Aller plus loin que le plan de redéploiement européen

Mais à côté de cela, note également Jean-Marc Nollet, il faut aussi que l’on puisse soutenir l’ensemble des secteurs pour se redéployer. "On a une opportunité, c’est le plan de redéploiement et de résilience européen, mais les 5 milliards (presque 6) seront totalement insuffisants. Il faut sortir du cadre ! Ce n’est pas en faisant des économies qu’on va s’en sortir, au contraire c’est en investissant. Ces moyens-là doivent être cherchés en – dehors des budgets actuels. C’est pour ça que j’en appelle à sortir du carcan actuel, il faut oser ! Les taux d’intérêt sont actuellement très faibles voire même négatifs pour les autorités publiques : pourquoi se priver de ces moyens-là, alors que c’est maintenant qu’il faut investir pour aller chercher les emplois de demain. Dans l’accord de gouvernement, c’est signé, on doit aller vers 3,5% d’investissement public en 2024, ça nécessite d’aller bien au-delà".

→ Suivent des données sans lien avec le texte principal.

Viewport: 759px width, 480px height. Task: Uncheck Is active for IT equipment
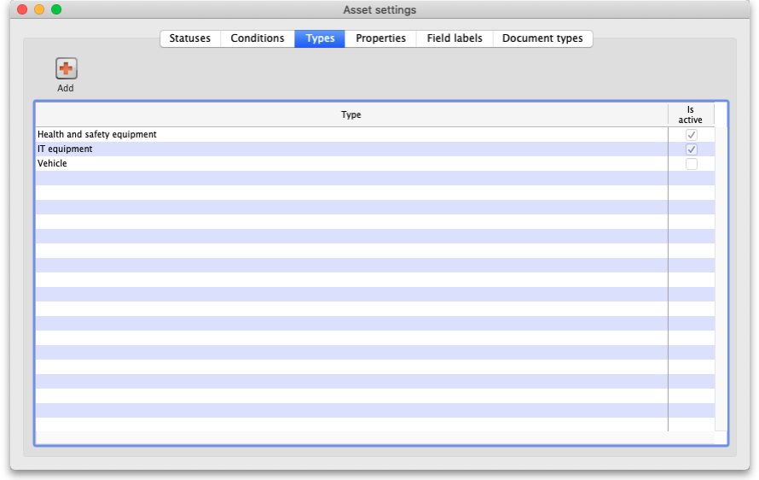pyautogui.click(x=691, y=149)
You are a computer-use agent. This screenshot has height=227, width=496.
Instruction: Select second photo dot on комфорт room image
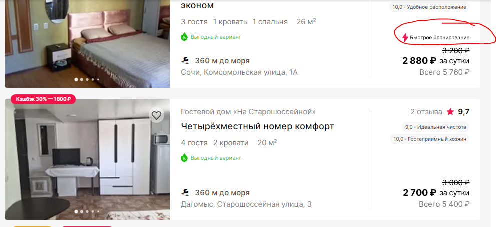coord(82,211)

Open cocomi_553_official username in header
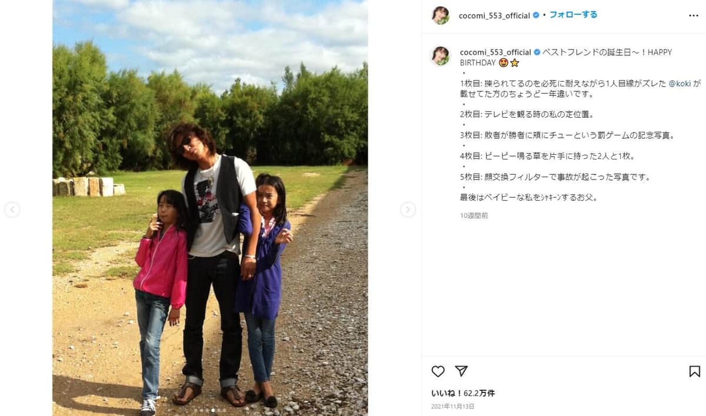click(494, 15)
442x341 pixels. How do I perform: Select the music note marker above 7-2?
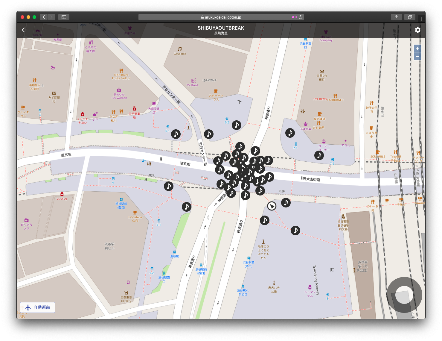coord(319,155)
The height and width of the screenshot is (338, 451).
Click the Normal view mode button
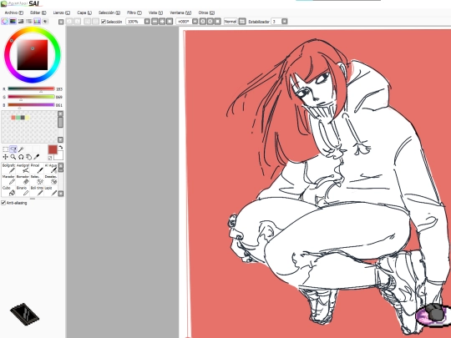(231, 22)
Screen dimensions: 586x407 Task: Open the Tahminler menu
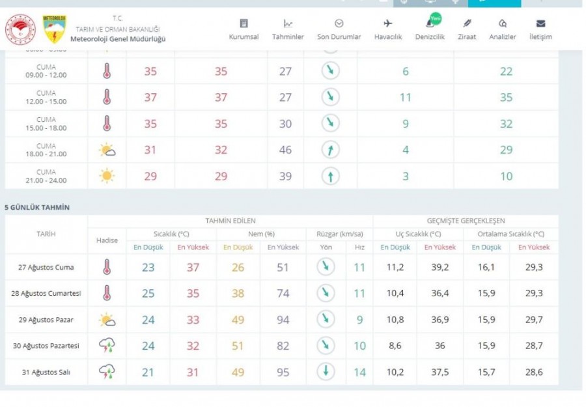click(x=287, y=29)
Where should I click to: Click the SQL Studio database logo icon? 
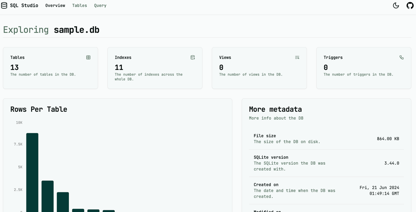point(4,6)
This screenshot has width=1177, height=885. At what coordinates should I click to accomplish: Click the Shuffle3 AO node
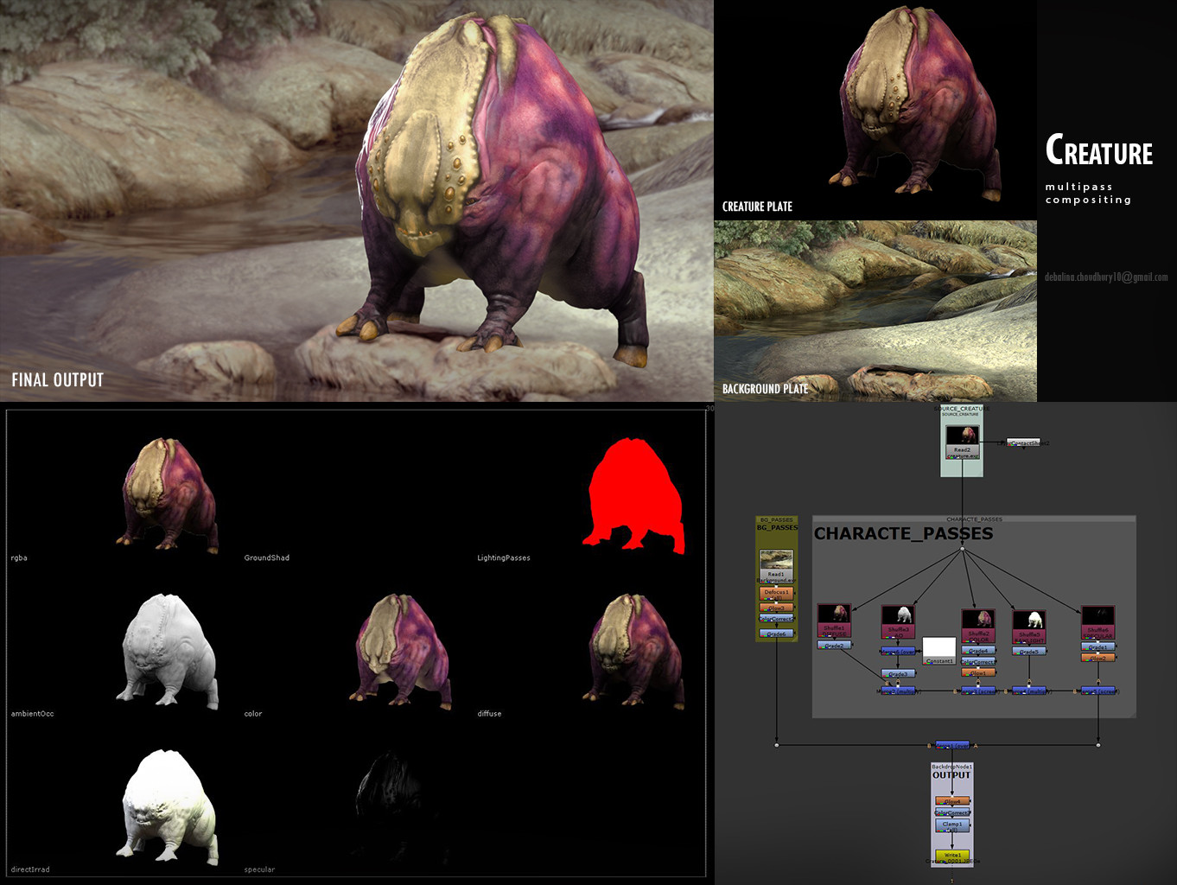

Donner des perspectives aux différents secteurs

A l’image d’autres femmes et hommes politiques, le coprésident d’Ecolo insiste également pour qu’on donne des perspectives aux secteurs particulièrement touchés par la crise du Covid : "vous savez le gouvernement y travaille ! Je sais que dans toutes les réunions on envisage ces choses-là".

Mais Jean-Marc Nollet refuse d’ajouter en paraphrasant Jean-Luc Crucke, "du bruit au bruit". "Le secteur de la culture, 250.000 personnes qui sont à l’arrêt, ça me manque autant que les coiffeurs ! Mais je ne vais pas faire de déclaration alors que je sais que cela doit faire l’objet d’un consensus au sein du comité de concertation ! I il y a la nécessité de parler à ces secteurs-là, de pas seulement dire on gère le volet sanitaire".

Et de plaider pour qu’une temporalité soit établie, avec une gradation, selon les chiffres qu’on attend au niveau sanitaire. "Ce qui ne va pas actuellement c’est qu’on donne l’impression qu’il n’y a rien qui est fait et qu’il faut absolument crier pour que ce soit fait".

Chez nous, certains partis remettent en question les fondements de la démocratie

Interrogé par Thomas Gadisseux, Jean-Marc Nollet est en outre revenu sur les événements du Capitole, avec une mise en perspective belge.

"Chez nous, certains partis remettent en question les fondements mêmes de la démocratie […] et je crains que ce qu’on a pu voir en Hongrie ou en Pologne se répercute ici si on ne renforce pas la démocratie". Chaque pays a des circonstances différentes. Mais quand aujourd’hui certains disent que le gouvernement n’est pas représentatif alors qu’il y a une majorité de la Chambre qui l’a soutenu (propos de la N-VA) ça pose problème!"